Este martes 19 de mayo tuvo lugar una nueva reunión de negociación de este protocolo, en la que participaron representantes de las entidades locales, del ISSGA, de la Consellería de Política Social, de las organizaciones sindicales, del Colegio Oficial de Trabajo Social y de la patronal del sector en Galicia. Después de nueve meses de trabajo y negociación, se alcanzó un preacuerdo sobre un protocolo de referencia para el sector. Sin embargo, la propuesta de la CIG, este documento irá acompañado de un compromiso de todas las partes para garantizar recursos suficientes y cambios normativos que blinden las garantías acordadas.
La central sindical alerta de que, con la actual política de la Xunta, basada en la privatización, en la precarización del servicio y en la anulación o limitación de medidas acordadas en los Concellos, el protocolo “corre el riesgo de quedar en papel mojado”.
Blindar derechos y evitar consecuencias para el personal
En este sentido, además del propio protocolo, todas las entidades participantes asumirán un compromiso complementario que recoja las propuestas defendidas por la CIG durante la negociación. En el caso de los Concellos, deberán incorporarse garantías en los pliegos de contratación, reforzarse los recursos de los servicios sociales, realizar un seguimiento activo del cumplimiento normativo, garantizar la coordinación de las actividades preventivas y avanzar hacia un servicio público de atención a los cuidados.

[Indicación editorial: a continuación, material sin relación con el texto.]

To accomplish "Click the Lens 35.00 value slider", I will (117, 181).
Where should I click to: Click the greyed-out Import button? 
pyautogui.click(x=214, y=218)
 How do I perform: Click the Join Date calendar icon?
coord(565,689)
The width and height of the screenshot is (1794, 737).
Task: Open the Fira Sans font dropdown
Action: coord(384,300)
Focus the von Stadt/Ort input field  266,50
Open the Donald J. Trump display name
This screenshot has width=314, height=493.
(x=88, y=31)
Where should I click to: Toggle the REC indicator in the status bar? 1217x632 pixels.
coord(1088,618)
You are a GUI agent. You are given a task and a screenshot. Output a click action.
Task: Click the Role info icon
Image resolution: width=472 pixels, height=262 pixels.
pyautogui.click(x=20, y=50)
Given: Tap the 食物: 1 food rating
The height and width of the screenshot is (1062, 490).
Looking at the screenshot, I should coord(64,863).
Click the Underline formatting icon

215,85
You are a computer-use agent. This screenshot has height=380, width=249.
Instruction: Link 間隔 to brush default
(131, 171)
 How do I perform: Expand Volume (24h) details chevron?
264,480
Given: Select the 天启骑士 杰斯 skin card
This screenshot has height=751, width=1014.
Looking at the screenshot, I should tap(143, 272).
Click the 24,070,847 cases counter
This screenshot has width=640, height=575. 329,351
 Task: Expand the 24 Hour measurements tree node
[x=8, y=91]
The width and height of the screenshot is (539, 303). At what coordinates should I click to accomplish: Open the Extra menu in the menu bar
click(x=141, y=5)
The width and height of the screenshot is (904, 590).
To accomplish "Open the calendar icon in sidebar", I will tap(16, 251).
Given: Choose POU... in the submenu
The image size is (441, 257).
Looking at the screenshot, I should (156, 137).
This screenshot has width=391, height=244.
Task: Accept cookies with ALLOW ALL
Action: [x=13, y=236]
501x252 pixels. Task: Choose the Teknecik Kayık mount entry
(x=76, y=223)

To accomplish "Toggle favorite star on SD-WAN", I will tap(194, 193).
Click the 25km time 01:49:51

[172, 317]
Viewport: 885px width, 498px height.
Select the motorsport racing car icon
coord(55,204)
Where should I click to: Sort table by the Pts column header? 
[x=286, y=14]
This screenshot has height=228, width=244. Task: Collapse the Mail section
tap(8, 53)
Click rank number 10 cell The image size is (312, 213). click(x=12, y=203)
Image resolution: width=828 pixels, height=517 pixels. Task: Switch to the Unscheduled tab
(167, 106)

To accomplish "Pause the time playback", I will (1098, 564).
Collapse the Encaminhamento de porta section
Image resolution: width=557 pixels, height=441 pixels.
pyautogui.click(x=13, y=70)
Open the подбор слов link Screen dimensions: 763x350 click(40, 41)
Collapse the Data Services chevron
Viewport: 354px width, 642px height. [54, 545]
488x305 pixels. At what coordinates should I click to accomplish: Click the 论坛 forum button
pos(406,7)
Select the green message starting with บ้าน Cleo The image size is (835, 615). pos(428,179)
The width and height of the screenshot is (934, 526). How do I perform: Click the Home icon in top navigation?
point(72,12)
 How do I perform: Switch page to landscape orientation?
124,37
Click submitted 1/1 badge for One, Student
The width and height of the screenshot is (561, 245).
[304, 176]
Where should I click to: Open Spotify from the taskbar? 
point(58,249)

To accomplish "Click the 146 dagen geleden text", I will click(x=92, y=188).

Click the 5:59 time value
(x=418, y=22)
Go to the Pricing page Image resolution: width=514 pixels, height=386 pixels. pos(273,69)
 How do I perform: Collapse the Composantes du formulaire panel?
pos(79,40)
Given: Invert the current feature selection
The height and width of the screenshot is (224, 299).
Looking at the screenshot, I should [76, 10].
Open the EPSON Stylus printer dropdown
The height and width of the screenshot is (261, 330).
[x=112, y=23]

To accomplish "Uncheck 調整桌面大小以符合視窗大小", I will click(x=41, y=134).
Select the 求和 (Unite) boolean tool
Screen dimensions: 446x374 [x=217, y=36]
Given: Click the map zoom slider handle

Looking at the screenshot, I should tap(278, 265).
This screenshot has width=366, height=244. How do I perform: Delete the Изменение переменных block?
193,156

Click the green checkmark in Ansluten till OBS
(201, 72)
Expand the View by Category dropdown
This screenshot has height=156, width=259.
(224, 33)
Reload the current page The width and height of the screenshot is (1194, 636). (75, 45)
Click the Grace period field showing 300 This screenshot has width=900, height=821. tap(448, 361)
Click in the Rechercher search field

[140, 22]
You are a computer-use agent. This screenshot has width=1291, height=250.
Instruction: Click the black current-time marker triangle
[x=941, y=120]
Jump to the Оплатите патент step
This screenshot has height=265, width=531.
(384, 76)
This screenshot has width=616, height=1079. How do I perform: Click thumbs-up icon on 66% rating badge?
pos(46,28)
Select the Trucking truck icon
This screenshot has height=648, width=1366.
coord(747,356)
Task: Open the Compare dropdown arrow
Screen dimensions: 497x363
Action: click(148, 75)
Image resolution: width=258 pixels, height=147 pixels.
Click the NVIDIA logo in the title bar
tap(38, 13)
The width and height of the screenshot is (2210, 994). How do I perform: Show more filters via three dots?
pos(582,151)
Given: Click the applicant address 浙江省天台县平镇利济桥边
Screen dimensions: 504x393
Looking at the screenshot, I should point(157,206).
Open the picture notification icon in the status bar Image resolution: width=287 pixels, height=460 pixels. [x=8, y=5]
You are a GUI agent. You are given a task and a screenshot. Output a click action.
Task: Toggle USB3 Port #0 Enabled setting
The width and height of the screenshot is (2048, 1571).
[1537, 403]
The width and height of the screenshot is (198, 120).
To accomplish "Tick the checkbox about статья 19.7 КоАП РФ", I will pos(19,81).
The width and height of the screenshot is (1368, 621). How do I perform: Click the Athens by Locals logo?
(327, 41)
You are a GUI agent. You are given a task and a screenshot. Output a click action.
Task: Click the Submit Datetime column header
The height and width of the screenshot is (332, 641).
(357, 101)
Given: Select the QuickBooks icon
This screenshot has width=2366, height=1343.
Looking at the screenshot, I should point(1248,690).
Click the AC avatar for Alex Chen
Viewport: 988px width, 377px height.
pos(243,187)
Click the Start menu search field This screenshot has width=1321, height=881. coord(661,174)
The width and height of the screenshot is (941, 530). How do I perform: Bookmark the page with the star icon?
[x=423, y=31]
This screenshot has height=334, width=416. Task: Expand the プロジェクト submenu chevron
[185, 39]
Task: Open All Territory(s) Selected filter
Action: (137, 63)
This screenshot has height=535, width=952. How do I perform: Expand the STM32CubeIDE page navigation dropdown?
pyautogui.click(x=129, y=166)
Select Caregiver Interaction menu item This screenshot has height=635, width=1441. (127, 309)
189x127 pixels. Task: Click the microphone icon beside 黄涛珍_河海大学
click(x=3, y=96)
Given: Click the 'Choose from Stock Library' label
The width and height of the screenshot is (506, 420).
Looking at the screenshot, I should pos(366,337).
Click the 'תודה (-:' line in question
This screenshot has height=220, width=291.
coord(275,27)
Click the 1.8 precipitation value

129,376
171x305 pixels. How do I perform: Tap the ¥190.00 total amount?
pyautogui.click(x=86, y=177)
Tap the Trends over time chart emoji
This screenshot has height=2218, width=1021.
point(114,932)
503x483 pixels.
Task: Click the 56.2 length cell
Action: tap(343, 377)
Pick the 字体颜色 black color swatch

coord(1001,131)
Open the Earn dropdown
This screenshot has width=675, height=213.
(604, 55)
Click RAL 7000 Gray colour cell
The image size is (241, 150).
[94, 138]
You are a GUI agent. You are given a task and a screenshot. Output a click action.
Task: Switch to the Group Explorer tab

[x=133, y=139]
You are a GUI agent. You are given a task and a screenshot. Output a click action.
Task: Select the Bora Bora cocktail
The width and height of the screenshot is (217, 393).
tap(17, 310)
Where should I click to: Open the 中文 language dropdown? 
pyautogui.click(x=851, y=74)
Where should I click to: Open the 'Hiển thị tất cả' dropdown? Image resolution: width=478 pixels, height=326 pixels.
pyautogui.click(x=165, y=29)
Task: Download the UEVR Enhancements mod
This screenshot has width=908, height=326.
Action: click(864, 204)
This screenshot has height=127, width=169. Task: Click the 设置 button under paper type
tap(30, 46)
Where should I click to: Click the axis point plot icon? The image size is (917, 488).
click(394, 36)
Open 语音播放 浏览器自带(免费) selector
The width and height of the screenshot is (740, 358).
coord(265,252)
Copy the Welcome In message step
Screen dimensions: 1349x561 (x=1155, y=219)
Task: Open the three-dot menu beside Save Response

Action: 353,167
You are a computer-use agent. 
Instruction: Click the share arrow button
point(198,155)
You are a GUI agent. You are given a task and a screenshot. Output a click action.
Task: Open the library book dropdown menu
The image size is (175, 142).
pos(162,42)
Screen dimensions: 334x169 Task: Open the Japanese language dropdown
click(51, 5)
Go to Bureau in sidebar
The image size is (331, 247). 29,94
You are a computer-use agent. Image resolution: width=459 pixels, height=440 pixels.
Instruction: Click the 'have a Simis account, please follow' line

Las asociaciones empresariales prestadoras del servicio deberán comprometerse a activar de inmediato la mesa de negociación del convenio colectivo para hacer viable el cumplimiento del protocolo e introducir todas las medidas necesarias para garantizar los derechos de las personas trabajadoras. Por su parte, las organizaciones sindicales también asumirán el compromiso de impulsar esa negociación colectiva con el objetivo de blindar en el convenio las garantías derivadas del protocolo e impedir que la aplicación de las medidas de protección recaiga sobre las trabajadoras.
Por un nuevo modelo público de atención a los cuidados
Para la CIG, este acuerdo debe ser un primer paso para cambiar de raíz un modelo que ha demostrado su fracaso. “El SAF es un servicio esencial que no puede seguir sosteniéndose sobre la precariedad laboral, la falta de prevención y la desprotección de las trabajadoras”, sostienen.
Todas las entidades participantes comparten la necesidad de trasladarle a la Xunta la urgencia de acometer los cambios normativos precisos para armonizar los derechos de las personas usuarias con los derechos de las personas trabajadoras, garantizando siempre que la organización del servicio respete la seguridad, la salud laboral y la dignidad profesional de quien presta los cuidados. “No bastan las declaraciones ni los documentos si luego no se ponen medios, no se asumen responsabilidades y no se blindan derechos. Las trabajadoras del SAF tienen derecho a volver vivas y sanas de su puesto de trabajo”, inciden desde la CIG.
Finalmente, desde la central anuncian su intención de llevar a cabo un acto en recuerdo de la compañera del SAF de O Porriño asesinada en su puesto de trabajo en julio del año pasado coincidiendo con el primer aniversario de un suceso que evidenció la falta de protección y seguridad que padecen las personas trabajadoras del sector.